Funny thing, but there seem to be more phrases regarding the pitfalls of being fast rather than slow.
• The hurrier I go, the behinder I get
• Act (Marry) in haste, repent in leisure
• Wisely and slow; they stumble that run fast (Wm. Shakespeare)
• Unreasonable haste is the direct road to error (Moliere)
• Take time for all things: great haste makes great waste (Benjamin Franklin)
Consider the old tale of the Tortoise and the Hare. Aesop had a way of telling a story that stands the test of time. We can be like the Hare and hurry forward, rushing to get there, but maybe being distracted along the way, or thinking we’re so far ahead because of our speed that there’s no way we can lose. Then we take a little nap and OOPS!, we’re behind. Sometimes, it is those who plod along, slow and steady, not rushing, but being careful and knowing the goal, who “win the race”.
This story strikes me these days when I think about how people behave. When I was a kid, the speedy thing was making a phone call…if you had a pushbutton phone. But when I was visiting my grandparents, I had to contend with the old rotary dial phone. So, to use the phone, you had to slow down while you waited for the dial to finish its rotation.
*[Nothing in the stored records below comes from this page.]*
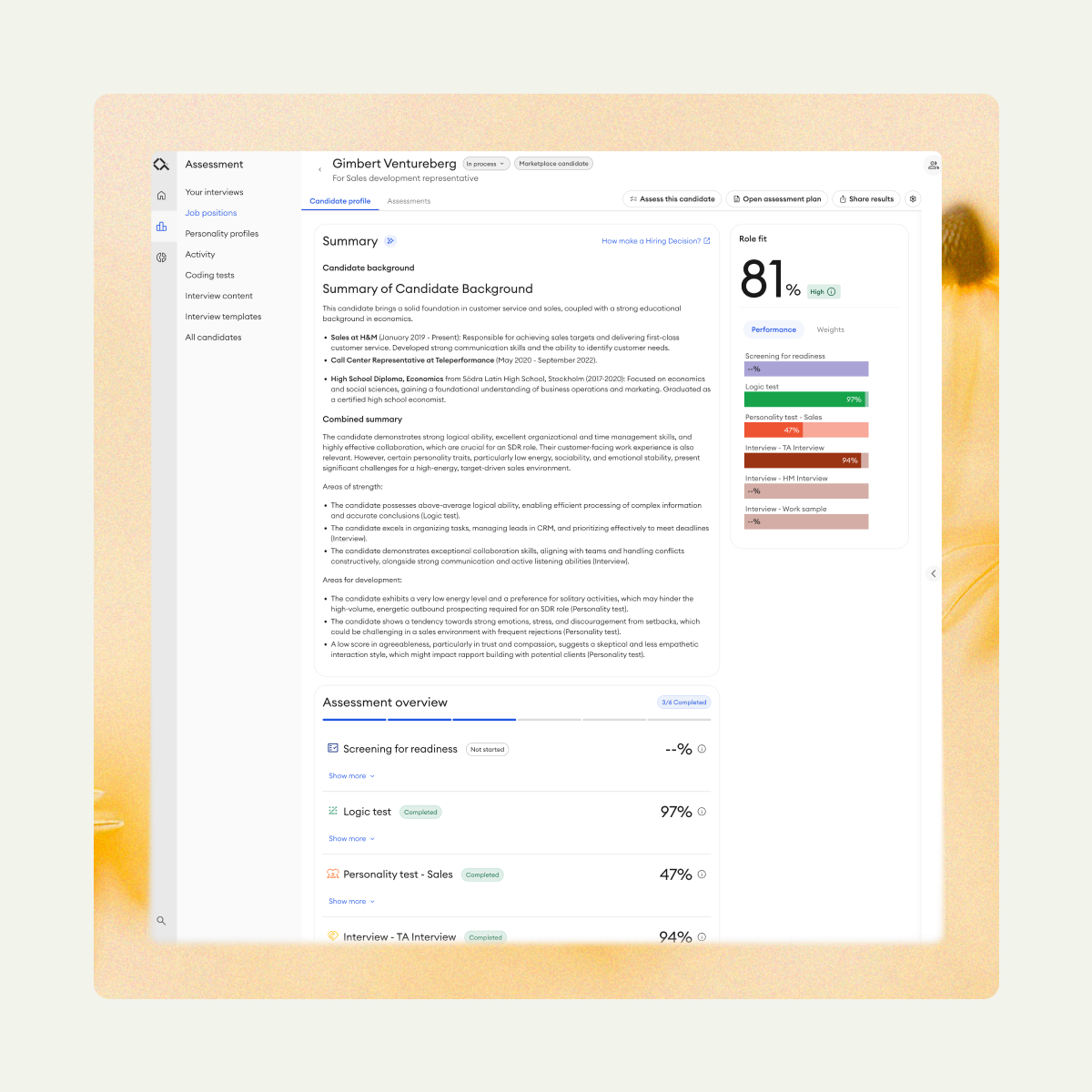This screenshot has height=1092, width=1092.
Task: Collapse the Role fit panel with the side chevron
Action: click(x=933, y=573)
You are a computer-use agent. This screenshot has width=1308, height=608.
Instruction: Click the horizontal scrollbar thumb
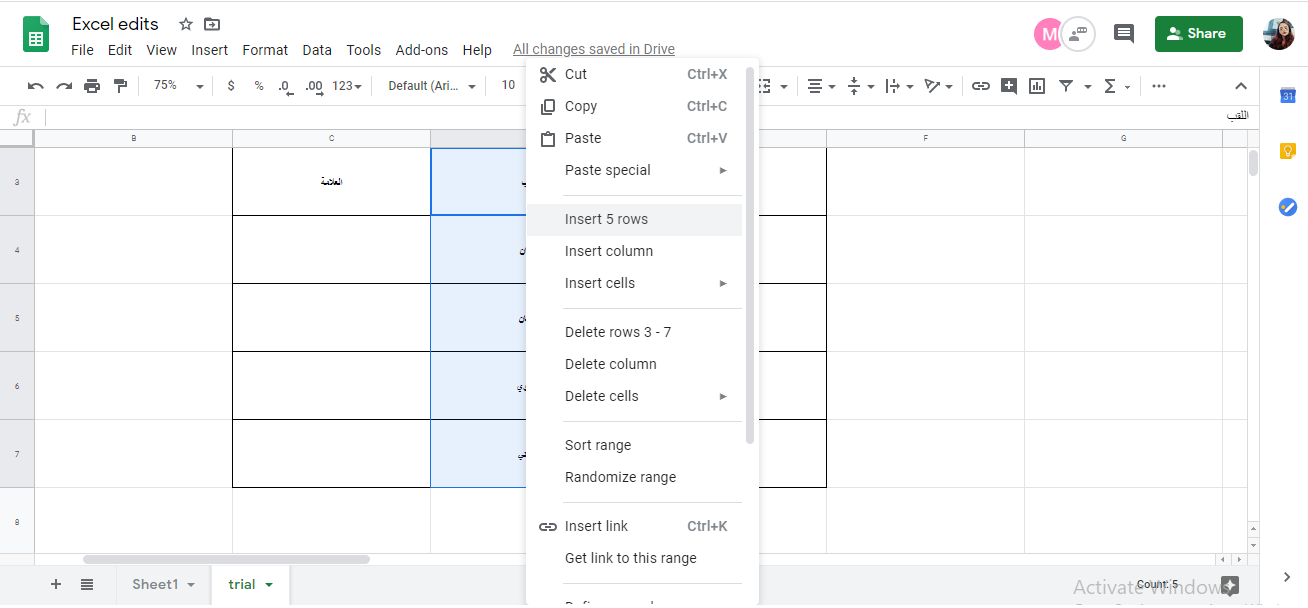(x=226, y=559)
And, you had to know the number or you had to look it up in the phone book. As you watched shows like “Star Trek”, you wished you could just say the number, or the name of the person, and the phone would dial it for you.
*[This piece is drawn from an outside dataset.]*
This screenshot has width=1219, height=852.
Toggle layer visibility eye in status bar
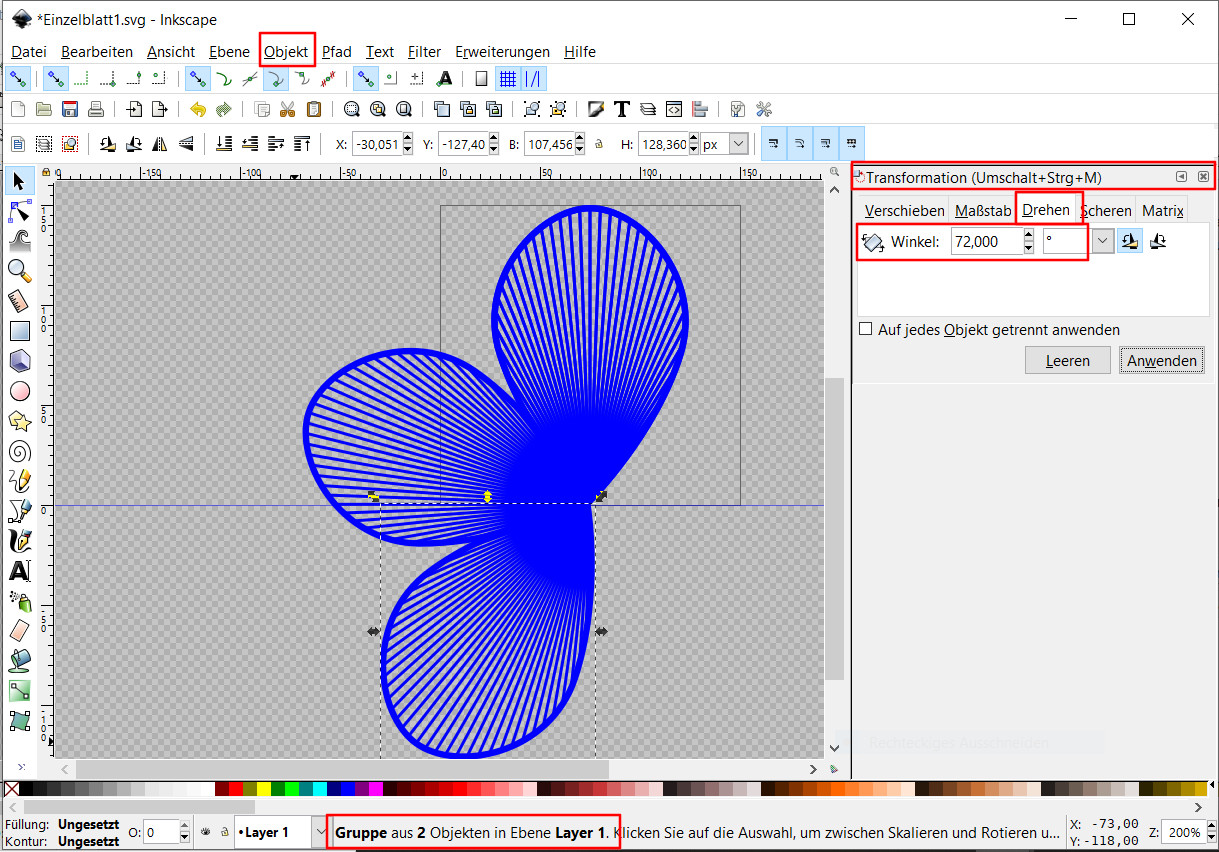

TA-DAH! Today we can do many of those things that seemed so impossible on those old sci-fi tv shows. (Except the transporter, they still need to figure that one out!) Everything is faster. You don’t have to wait for a letter when a fax or email will do. In fact, you don’t have to deal with faxes much at all, since email works every bit as well and you can save paper, or not deal with the old fax paper which smudged and would get creased and marked up if you folded it or drew a fingernail across it. Photos are digital and you don’t have to wait a week to get them developed in order to share them.
The down side? Yep, there’s a down side. We have come to expect that information is at our fingers and we can have everything done yesterday. We’ve come to expect everyone has a cell phone and they should pick up when we call! We get exasperated when we get voicemail (what we used to call the answering machine) and have to leave a message. We’ve become rude when an item we want isn’t available in the store and it will take a week to get it in. We don’t want to stand in line to mail a package. People think it’s great fun to manipulate photos to alter the truth of the camera lens. And just because we can send it out as soon as it’s finished on the computer doesn’t mean we should. Once you push that send button, it’s difficult if not impossible to recall it when you realize you sent that to your Uncle or your best friend and you didn’t mean to, or it had an attachment you DON’T want your mother or grandmother to see.
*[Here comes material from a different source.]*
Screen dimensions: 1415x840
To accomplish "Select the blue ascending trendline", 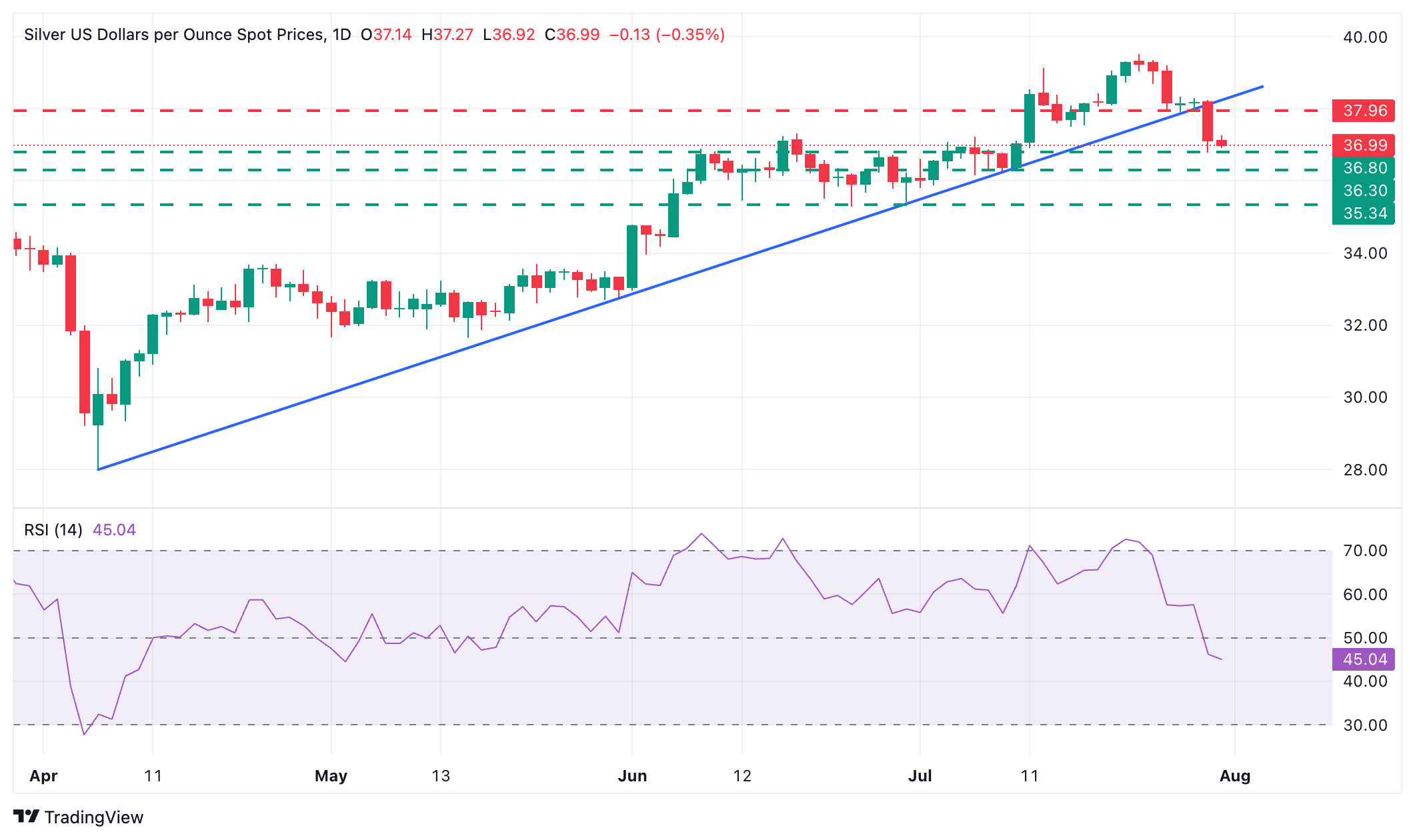I will [x=680, y=278].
I think maybe we need to slow it down just a notch. We need to think about whether we did the job fast or we did the job right. We need to think about whether our haste will mean we have to re-do all that work because of an initial error or the initial idea was flawed in some way. How will we feel if the email we typed in anger is being sent to the wrong person or the text message we send is saying No when we meant Yes or vice versa? And how will you feel if that photo you know should be private gets attached to something and goes out into the electronic universe.....and your mother or your grandmother sees it?
Speed isn’t all it’s cracked up to be. Sometimes slower gets it done right.